> _Set tasks_:
**a.** Using the Jimmy Bloomfield profile, decide whether each statement agrees with it, answering yes or no and quoting the deciding words: (i) He was born in Notting Hill. (ii) He played for Arsenal from 1960 to 1964. (iii) He died in Chingford.
**b.** According to the Jimmy Bloomfield profile, what position did he play?
**c.** Retype the stretch of the Jimmy Bloomfield profile from "Jimmy Bloomfield" through "1983 (aged 49)".

··· Passage to read

Jimmy Bloomfield

Personal information
- Full name: James Henry Bloomfield
- Date of birth: 15 February 1934
- Place of birth: Notting Hill, London, England
- Date of death: 3 April 1983 (aged 49)
- Place of death: Chingford, England
- Position: Inside forward

Youth career
- Hayes

Senior career*
- Years: Team / Apps / (Gls)
- 1951–1952: Hayes
- 195?–1952: Walthamstow Avenue
- 1952–1954: Brentford / 42 / (5)
- 1954–1960: Arsenal / 210 / (54)
- 1960–1964: Birmingham City / 123 / (28)
- 1964–1965: Brentford / 44 / (4)
- 1965–1966: West Ham United / 10 / (0)
- 1966–1968: Plymouth Argyle / 25 / (1)
- 1968–1970: Orient / 45 / (3)
- Total:  / 499 / (95)

International career
- 1956–1957: England U23 / 2 / (1)

······
··· Given information

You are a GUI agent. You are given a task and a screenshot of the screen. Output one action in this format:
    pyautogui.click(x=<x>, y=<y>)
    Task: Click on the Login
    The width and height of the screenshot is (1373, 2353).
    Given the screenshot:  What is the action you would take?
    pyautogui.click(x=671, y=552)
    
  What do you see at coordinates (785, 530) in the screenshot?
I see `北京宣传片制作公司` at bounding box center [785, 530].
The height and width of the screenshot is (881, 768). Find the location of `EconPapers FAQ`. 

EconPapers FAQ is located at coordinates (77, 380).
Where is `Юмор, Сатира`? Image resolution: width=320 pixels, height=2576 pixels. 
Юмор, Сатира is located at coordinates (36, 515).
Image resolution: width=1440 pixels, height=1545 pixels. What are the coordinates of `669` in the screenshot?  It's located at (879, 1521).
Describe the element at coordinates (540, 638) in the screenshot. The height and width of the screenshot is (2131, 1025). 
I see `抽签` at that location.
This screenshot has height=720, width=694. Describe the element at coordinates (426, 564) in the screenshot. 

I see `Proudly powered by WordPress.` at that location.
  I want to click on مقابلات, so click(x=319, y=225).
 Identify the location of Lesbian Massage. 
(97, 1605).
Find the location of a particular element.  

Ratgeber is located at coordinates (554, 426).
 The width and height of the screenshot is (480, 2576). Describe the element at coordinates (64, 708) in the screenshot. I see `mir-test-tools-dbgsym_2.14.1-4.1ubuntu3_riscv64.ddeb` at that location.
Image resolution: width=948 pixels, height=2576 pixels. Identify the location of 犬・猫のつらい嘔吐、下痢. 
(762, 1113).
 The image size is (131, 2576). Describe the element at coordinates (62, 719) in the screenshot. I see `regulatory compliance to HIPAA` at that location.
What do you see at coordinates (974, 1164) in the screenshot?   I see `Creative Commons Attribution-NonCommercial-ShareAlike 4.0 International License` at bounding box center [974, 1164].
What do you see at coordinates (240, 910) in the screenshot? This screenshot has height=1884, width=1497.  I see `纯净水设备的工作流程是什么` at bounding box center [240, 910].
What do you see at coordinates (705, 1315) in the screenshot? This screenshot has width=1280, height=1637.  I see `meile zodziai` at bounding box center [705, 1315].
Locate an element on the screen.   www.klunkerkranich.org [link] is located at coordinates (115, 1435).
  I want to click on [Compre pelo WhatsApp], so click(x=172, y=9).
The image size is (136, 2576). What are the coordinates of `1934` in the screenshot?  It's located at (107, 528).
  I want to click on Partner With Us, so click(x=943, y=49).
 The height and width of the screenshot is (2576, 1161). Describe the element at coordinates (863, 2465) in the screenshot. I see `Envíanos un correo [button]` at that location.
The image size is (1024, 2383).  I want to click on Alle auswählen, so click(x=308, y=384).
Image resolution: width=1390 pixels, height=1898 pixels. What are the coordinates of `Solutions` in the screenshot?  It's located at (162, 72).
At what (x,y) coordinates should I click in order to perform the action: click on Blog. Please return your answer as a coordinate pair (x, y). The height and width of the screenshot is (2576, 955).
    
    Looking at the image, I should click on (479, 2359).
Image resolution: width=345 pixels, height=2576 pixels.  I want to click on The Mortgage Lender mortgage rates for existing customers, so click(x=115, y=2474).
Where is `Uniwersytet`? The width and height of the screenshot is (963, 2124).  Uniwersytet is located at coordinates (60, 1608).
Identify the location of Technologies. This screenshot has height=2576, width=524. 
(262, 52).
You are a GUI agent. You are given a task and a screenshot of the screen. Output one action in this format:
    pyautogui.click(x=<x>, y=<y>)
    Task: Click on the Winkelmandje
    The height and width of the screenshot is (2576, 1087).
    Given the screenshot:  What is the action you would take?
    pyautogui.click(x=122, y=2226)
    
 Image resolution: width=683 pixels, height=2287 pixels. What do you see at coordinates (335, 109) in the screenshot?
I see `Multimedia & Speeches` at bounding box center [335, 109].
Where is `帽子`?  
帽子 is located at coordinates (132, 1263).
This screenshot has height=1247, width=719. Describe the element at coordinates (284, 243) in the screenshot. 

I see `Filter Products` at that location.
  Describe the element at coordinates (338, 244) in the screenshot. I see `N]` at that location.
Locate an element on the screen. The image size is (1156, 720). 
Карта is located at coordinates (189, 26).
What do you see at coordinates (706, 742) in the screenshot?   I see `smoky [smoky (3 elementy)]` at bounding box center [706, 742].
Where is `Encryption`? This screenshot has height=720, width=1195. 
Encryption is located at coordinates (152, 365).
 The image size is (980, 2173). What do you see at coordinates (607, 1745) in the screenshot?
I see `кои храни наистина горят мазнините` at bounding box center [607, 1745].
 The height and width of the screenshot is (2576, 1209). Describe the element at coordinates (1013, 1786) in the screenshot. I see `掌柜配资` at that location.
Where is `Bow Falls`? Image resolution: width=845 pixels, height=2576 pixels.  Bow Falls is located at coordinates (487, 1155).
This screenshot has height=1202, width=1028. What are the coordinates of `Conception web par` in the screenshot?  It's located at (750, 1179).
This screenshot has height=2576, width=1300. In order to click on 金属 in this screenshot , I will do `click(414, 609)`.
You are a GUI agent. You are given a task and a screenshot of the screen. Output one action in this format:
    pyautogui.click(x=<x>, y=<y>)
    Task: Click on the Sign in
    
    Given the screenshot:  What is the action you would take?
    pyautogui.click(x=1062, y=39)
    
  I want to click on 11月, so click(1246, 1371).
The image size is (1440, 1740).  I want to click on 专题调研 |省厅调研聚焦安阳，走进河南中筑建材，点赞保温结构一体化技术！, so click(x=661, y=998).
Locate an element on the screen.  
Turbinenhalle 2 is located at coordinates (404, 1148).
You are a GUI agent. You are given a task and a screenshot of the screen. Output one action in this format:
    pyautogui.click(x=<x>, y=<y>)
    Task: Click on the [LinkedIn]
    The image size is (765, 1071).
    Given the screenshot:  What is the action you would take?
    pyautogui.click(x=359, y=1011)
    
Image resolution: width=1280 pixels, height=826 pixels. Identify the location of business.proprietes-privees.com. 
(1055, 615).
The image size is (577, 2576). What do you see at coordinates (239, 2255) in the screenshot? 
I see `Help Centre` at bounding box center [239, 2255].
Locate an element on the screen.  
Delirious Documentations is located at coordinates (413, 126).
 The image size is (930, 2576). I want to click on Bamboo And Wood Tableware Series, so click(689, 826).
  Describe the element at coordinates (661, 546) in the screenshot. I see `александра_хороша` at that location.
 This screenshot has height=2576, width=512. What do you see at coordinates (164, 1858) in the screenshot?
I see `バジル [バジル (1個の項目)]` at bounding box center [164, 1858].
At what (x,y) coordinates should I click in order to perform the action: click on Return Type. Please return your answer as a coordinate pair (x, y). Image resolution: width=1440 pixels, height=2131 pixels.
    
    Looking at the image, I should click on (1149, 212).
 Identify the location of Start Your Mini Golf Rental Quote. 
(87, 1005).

······

> _Worked answers_:
**a.**
(i) Yes: "Place of birth: Notting Hill, London, England"
(ii) No: "1954–1960: Arsenal / 210 / (54)"
(iii) Yes: "Place of death: Chingford, England"

**b.** Inside forward.

**c.**
Jimmy Bloomfield

Personal information
- Full name: James Henry Bloomfield
- Date of birth: 15 February 1934
- Place of birth: Notting Hill, London, England
- Date of death: 3 April 1983 (aged 49)